Nei soggetti che non presentano problematiche psicofisiche è applicato fondamentalmente come tecnica di rilassamento e come training antistress; esso è stato, per es., impiegato nella preparazione psicofisica di atleti, nella preparazione al parto, oppure in quella a interventi chirurgici. Sono numerose le applicazioni in campo psicologico, soprattutto nei disturbi d’ansia, nelle somatizzazioni, nell’insonnia, nei tic. In medicina è stato utilizzato per disturbi somatici e psicosomatici, soprattutto quelli influenzati da situazioni acute o croniche di stress emozionale, come, per esempio: cefalea, colite spastica, ulcera peptica e gastrite, ipertensione arteriosa essenziale, casi selezionati di asma bronchiale, patologie dermatologiche, disturbi cardiovascolari funzionali, patologie dolorose funzionali, come il dolore lombare, e in altre condizioni di minore gravità. Studi controllati hanno dimostrato la superiorità del training autogeno rispetto al non trattamento; mentre studi controllati di confronto con altre tecniche di rilassamento hanno offerto risultati sovrapponibili. Tuttavia, il training autogeno è stato studiato e impiegato pressoché esclusivamente in medicina, psicologia e psichiatria attraverso l’applicazione degli esercizi del ciclo inferiore.

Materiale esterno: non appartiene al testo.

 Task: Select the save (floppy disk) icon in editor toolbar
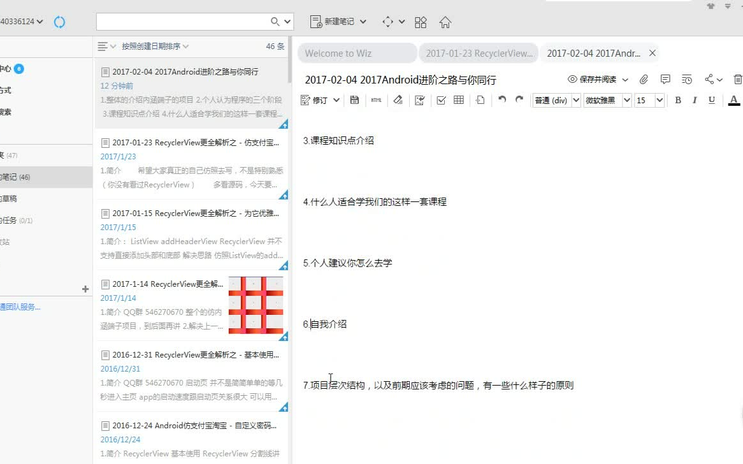tap(354, 100)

Sotto il profilo pratico è stato osservato che soggetti diversi manifestano capacità e facilità diverse nell’apprendere a rilassarsi, alcuni rispondendo meglio e più velocemente al training autogeno, altri, invece, a tecniche di rilassamento di tipo differente. Va sottolineato, infine, come nella maggioranza dei casi di soggetti che si rivolgono al training autogeno per il trattamento di disturbi psichici o somatici gli effetti benefici siano legati, così come accade per le altre tecniche di rilassamento, alla pratica costante, quotidiana e condotta in diverse situazioni della procedura appresa, e come quindi la continuità e la disponibilità del soggetto siano essenziali per il mantenimento del beneficio.
Bibliografia:
Psicosomatica nella pratica clinica, M.Biondi, Il Pensiero Scientifico, 1992, Roma;
Gesund durch autogenes Training, G. Eberlein, Düsseldorf, Econ, 1973 (trad. it. Sani col training autogeno, Milano, Feltrinelli, 1975);
Das autogene Training, J.H. Schultz, , 2 voll., Stuttgart, Thieme, 1964 (trad. it. Milano, Feltrinelli, 1968).